I think it was in October of 1980 when I left my old duty station, Ramstein AFB in Germany, and arrived at my new duty station, Mt. Home AFB in Idaho. There I attended Mt. Home Bible Baptist Church. Sometime in 1981, there was Tina, a young lady I really knew little about, other than she was a Christian who faithfully attended church, played the piano, sang, and was around the age of 18. Considering the type of woman I contemplated marrying, a Proverbs 31 woman, she should have been a fit. At that time my conscience didn't have much of a guide and it popped up in my mind that marriage might be a thing to do, so one day I asked Tina to marry me. Thankfully she had enough sense to turn me down.

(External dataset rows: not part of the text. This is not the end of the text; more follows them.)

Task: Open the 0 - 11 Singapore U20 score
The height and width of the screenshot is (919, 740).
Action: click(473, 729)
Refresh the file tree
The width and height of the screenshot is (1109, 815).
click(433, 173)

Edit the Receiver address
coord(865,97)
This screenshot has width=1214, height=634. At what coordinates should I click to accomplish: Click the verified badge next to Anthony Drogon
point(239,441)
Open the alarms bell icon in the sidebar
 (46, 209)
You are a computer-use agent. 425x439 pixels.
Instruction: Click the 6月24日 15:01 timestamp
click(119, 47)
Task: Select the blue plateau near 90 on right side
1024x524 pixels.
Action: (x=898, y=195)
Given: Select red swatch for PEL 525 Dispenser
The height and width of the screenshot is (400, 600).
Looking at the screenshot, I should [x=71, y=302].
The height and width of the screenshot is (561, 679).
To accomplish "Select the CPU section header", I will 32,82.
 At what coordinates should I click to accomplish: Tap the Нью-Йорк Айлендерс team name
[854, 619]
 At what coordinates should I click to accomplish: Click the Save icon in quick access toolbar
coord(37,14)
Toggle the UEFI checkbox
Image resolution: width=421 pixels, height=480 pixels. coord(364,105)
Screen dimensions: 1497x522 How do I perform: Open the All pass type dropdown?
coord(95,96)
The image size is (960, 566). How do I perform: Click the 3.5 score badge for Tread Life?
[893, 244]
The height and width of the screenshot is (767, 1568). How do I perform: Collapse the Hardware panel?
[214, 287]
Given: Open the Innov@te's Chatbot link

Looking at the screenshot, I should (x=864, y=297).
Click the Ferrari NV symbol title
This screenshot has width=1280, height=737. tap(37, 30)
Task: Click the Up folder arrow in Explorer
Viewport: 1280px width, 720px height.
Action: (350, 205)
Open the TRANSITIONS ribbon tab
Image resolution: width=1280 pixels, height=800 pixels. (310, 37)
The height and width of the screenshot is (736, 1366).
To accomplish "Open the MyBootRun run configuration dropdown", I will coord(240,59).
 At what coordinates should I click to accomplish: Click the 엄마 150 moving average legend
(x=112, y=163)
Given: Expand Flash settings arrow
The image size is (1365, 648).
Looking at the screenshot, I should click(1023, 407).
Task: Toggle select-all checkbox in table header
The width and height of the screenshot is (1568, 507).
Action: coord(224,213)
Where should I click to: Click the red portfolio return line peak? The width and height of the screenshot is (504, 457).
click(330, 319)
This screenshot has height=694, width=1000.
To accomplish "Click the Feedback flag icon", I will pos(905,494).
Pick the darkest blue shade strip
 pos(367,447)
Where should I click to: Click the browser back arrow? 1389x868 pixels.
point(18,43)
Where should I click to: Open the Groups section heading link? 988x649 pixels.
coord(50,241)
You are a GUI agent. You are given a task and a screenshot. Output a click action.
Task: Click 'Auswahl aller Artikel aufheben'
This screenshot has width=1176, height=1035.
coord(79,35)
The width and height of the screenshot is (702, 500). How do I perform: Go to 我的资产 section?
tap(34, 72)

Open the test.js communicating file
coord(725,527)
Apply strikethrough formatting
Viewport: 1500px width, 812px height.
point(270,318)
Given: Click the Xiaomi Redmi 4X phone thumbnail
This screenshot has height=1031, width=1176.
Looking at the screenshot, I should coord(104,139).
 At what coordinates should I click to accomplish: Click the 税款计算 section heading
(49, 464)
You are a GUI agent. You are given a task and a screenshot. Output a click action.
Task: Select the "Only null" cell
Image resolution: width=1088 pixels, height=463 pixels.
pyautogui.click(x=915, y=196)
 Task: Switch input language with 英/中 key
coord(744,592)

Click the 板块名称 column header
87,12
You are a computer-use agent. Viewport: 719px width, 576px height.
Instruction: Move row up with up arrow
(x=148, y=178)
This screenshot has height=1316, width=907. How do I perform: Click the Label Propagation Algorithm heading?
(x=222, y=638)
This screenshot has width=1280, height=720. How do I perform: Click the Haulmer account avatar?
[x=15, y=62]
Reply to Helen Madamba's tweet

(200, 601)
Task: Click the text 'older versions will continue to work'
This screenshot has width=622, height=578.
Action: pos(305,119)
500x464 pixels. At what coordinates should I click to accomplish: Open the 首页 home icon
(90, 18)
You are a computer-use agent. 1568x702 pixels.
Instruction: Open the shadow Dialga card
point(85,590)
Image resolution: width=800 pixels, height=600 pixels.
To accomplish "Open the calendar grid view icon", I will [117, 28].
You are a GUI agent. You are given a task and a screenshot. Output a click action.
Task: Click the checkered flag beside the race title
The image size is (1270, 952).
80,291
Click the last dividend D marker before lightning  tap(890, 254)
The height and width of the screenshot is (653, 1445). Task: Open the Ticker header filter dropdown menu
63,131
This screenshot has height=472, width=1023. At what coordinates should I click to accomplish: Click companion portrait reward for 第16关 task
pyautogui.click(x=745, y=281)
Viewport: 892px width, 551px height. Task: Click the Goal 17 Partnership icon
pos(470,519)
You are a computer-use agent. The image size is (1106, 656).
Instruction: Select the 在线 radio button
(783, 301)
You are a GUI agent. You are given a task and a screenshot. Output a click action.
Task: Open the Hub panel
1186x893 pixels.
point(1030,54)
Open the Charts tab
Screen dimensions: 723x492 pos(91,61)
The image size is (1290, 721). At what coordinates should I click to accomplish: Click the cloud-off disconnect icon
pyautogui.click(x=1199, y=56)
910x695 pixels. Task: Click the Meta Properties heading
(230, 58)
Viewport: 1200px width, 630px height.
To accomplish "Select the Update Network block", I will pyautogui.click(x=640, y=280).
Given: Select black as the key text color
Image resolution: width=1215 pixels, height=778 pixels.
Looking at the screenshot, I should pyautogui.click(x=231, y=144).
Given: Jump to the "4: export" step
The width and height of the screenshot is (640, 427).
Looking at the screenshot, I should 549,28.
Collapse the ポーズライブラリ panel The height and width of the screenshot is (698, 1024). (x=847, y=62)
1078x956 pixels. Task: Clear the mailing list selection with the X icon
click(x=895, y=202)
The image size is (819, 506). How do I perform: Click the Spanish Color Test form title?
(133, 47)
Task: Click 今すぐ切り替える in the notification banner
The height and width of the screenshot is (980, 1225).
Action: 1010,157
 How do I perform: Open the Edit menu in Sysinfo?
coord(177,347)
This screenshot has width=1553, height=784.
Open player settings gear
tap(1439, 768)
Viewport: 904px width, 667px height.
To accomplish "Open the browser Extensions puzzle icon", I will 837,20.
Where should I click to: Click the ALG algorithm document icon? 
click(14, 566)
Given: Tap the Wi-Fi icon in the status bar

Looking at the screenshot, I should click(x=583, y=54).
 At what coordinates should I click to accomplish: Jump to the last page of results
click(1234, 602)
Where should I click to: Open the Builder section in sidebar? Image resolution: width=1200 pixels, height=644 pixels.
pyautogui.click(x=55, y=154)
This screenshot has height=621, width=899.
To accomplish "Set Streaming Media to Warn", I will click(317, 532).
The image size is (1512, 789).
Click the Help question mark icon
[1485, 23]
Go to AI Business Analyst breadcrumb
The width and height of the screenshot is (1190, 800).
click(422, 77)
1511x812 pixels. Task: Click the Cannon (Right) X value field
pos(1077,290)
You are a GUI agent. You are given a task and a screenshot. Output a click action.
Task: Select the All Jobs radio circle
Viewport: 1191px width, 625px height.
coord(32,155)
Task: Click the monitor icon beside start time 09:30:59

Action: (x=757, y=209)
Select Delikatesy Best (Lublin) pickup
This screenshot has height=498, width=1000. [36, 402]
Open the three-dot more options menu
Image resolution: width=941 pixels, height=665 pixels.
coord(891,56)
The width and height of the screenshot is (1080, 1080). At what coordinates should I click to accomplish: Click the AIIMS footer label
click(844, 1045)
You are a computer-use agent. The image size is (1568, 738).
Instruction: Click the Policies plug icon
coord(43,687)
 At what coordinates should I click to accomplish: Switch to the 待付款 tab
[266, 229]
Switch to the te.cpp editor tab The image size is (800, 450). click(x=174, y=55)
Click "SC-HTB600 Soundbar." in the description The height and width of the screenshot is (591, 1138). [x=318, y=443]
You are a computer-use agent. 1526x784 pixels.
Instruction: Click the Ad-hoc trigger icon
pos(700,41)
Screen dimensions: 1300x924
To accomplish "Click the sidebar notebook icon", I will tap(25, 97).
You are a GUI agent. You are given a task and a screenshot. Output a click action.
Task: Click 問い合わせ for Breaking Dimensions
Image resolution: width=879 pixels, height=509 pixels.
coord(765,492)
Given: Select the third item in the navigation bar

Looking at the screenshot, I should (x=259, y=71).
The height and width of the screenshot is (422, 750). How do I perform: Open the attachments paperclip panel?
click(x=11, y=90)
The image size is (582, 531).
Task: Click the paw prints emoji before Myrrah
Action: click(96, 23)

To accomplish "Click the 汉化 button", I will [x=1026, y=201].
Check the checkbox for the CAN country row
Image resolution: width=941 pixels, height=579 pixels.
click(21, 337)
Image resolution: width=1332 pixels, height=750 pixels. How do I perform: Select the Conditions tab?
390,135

It was probably late summer or the beginning of autumn in 1981 when I meet KT, a.k.a. Kenneth Treadway. We both attended Mt. Home Bible Baptist Church and eventually became close friends. Not only were we close friends, but KT would also become my much needed Jiminy Cricket! To this day I realize not only do I lack a friendship as close as KT and I had, but I also miss him not being around to tell me in real-time when I’m being unintentionally (and sometimes unconscionably) rude to people. I ended my four-year tour of duty in June 1982 and left for a bible college near Seattle/Tacoma Washington. However, I returned to Mt. Home sometime around October of that same year. Ken was still in the Air Force and I began preaching at the church's half-way house we affectionately called The Lighthouse. One night, I was preaching at the Lighthouse when an Airman from the base visited. Her name was Sheila Jones. She was a tall, beautiful woman and a new Christian with a beautiful testimony. I took a liking to her and KT, well KT was nowhere around that night. You've probably already guessed it, KT and Sheila eventually became close. And even though I often reminded Ken I'd met her first at a time when he was nowhere to be found, they went on to get married in a wedding where I'd be KT's best man. Anyway, a while after being KT's best man at his wedding and after he'd been dispatched to serve in the UK, Sheila had met a Christian woman in this small town of Mt. Home and introduced me to her. We would meet up, talk, and she'd come to The Lighthouse a few times to hear me preach. I don't know if things would have gone differently had KT been around to act as my surrogate Jiminy Cricket, but I don't remember much about her beyond desire and satisfaction.

Eventually, I'd be asked to leave the Light House for—reasons—(I should have been asked to leave; it was the right thing to do). I not only left the Lighthouse, but also decided I'd be too embarrassed to return to church, so I decided to make a clean break and leave Mt. Home altogether. Before I left, I thought I'd take a "chance" and ask the woman Sheila had introduced me to if she'd marry me. She told me no, someone else had recently asked her. I knew who he was and that he was actually in jail for financially taking advantage of women. So I half-heartedly tried to convince her it would be a mistake to wait for him to get out of jail to marry him and that she should reconsider. I told her it would be best for her if she told him no, that she had changed her mind. Of course, I told her it would be best for her to say yes to me, but that she had to say yes now otherwise I was leaving town for good. She was firm. A few hours later I was well on my way to Atlanta, Georgia, the city where I grew up.